How to Clean Your Turtle’s Habitat
- Scoop out old food every day. Don’t allow the turtle pellets, insects, or greens to decay in the water, as that will create chemicals that are harmful to your turtle.
- Scoop out solid waste every day. If you see feces in the water, use a net to scoop it out.
- Once per month, take everything out of the tank to clean it well. Place your turtle in another receptacle with a few inches of water that you use only for this purpose. A small turtle can go into their washtub; just make sure they can’t climb out.
- Remove all of the accessories. Take out any plants, tank decorations, and the dry part of your turtle’s tank. Also, throw away the sand, if that’s what you are using at the bottom of the tank. You can soak the rocks in hot, soapy water or throw them away and replace them. Remove the heater and filter, too.
- Use a very diluted solution of tap water with a small amount of bleach. Fill the tank with this solution and soak the tank decorations, as well. Let it sit for 10 minutes to kill bacteria.
- Rinse everything very well. Make sure no trace of bleach remains in the tank or on any of the decorations. Rinse the rocks, too, if applicable. Run fresh water over them several times to be sure that there is no soap left.
- Rinse the heater and the filter system with fresh water. Change the filter if it’s time to do so.
- Refill the tank with dechlorinated water and put everything back where it was. Make sure the water is the correct temperature before returning your turtle to his habitat.
How to Tell If Your Turtle Is Happy and Healthy
- Read a book about turtles and their care. There are many different species of turtles and they all have slightly different needs. Learn more about the type you have by reading a book about the species you have.
- Talk to a veterinarian who is experienced in the care of turtles. Ask any veterinarian that you consider if they regularly treat turtles. If they don’t, ask for a referral to one who does. You might need a different vet for your turtle than the one you use for your dog or cat, if applicable.
- Examine your turtle’s shell regularly.
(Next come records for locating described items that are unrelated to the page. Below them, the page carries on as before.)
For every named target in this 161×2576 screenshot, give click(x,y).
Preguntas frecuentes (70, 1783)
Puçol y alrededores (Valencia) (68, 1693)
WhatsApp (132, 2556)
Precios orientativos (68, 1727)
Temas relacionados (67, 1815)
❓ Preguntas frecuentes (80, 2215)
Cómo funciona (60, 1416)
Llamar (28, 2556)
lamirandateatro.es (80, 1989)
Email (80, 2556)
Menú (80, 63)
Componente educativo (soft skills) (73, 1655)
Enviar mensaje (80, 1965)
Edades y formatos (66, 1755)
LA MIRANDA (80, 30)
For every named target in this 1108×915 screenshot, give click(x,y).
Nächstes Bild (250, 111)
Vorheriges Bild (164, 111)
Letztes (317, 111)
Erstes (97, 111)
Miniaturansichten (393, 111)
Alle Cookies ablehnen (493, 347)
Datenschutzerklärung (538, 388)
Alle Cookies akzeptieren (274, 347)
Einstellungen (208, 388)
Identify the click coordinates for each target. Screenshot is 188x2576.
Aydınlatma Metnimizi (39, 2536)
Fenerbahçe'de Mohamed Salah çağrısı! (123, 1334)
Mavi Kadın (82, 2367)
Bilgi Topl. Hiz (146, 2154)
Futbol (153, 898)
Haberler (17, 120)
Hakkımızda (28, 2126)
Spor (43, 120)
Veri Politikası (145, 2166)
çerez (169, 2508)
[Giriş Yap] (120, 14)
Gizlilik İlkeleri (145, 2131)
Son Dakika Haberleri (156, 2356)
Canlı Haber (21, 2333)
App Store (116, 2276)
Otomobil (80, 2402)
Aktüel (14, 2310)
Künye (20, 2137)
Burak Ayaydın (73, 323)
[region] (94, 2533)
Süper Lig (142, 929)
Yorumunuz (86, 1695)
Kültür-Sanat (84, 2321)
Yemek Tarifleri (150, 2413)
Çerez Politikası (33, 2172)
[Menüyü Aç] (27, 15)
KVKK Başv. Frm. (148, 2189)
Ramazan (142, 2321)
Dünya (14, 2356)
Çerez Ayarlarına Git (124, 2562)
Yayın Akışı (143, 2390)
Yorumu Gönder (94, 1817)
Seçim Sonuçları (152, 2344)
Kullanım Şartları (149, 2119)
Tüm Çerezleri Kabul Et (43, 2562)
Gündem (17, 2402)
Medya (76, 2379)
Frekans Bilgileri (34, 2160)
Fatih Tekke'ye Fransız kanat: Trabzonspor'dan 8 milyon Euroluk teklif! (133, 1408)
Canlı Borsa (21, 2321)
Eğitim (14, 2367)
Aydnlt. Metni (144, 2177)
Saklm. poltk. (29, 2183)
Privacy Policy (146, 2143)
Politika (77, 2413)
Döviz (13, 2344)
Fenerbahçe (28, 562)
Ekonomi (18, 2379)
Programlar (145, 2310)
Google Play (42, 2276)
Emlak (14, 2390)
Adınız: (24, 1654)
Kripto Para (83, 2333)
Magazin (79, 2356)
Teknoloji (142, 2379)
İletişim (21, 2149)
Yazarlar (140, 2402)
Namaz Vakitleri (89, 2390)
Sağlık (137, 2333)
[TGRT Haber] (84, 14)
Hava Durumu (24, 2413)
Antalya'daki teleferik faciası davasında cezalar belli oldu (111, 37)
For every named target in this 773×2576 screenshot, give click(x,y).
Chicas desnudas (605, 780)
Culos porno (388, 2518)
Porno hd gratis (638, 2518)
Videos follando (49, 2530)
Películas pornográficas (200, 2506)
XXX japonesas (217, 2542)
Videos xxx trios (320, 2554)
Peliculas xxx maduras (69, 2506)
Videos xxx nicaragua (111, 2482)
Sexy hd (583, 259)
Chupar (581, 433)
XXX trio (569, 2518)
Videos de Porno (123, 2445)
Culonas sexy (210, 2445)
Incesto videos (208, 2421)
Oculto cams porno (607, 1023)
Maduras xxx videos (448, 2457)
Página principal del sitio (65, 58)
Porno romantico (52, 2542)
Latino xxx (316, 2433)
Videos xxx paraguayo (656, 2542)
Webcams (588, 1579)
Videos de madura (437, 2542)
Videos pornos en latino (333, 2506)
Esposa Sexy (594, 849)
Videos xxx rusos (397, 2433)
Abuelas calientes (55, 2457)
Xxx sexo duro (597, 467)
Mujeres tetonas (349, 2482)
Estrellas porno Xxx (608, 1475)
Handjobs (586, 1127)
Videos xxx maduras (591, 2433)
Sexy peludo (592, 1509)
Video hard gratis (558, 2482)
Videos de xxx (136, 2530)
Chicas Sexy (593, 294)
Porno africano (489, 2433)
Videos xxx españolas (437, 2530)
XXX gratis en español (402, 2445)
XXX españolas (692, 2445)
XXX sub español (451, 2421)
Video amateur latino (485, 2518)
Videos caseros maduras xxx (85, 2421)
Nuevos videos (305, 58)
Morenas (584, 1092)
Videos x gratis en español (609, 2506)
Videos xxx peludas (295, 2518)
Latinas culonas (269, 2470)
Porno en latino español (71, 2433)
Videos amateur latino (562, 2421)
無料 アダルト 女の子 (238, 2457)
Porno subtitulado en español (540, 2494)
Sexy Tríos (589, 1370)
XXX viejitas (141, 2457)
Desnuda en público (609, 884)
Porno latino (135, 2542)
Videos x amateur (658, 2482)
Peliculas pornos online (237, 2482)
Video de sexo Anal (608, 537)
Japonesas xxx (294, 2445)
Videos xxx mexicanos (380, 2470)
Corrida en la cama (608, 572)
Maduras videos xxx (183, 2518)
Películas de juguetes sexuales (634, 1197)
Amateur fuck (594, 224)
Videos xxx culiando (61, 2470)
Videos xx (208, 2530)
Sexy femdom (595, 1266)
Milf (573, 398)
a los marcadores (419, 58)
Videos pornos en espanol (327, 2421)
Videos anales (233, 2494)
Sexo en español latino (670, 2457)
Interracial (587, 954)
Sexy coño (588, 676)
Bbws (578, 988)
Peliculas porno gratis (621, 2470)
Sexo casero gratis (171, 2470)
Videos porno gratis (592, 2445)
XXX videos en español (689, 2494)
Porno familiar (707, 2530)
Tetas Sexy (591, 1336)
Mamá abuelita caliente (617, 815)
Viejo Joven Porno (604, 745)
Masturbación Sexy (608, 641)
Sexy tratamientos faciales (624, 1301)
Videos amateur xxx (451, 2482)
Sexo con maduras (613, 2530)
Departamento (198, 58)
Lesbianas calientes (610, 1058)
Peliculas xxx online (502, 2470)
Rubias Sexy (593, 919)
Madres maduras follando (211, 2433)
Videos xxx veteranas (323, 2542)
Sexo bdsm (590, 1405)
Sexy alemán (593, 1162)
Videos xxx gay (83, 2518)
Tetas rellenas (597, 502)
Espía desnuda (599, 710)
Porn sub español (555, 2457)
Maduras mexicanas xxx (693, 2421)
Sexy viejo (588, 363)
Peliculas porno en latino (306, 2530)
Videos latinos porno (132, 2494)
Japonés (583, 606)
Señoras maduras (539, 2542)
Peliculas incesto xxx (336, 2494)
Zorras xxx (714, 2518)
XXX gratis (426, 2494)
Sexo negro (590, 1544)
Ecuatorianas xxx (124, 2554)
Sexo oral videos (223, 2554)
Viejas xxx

A turtle’s shell is made up of bony plates called scutes. The shell is often the site of any health problems she might have. Look for ulcers, soft scutes, scutes that look as though they are pyramid-shaped, and other deformities. These issues should be brought to the prompt attention of your veterinarian.
- Check your turtle’s skin. If you see a lot of flaking or any mites or parasites on her skin, make an appointment with your veterinarian.
- Check her eyes, nose, and mouth. If her eyelids are swollen or her nose is running, she may have a vitamin A deficiency. This is serious in turtles and warrants a prompt visit to the veterinarian. If she is breathing through her mouth or wheezing, this can be indicative of a respiratory infection.
- Watch her activity. Turtles vary in how active they are, but get to know what is normal for your pet. If she isn’t eating as well or is not swimming around as much as she usually does, there could be something wrong. Check with your veterinarian.
Turtles make wonderful pets for those prepared for the commitment. Follow these steps to ensure that your turtle will be a healthy and happy companion for many years to come.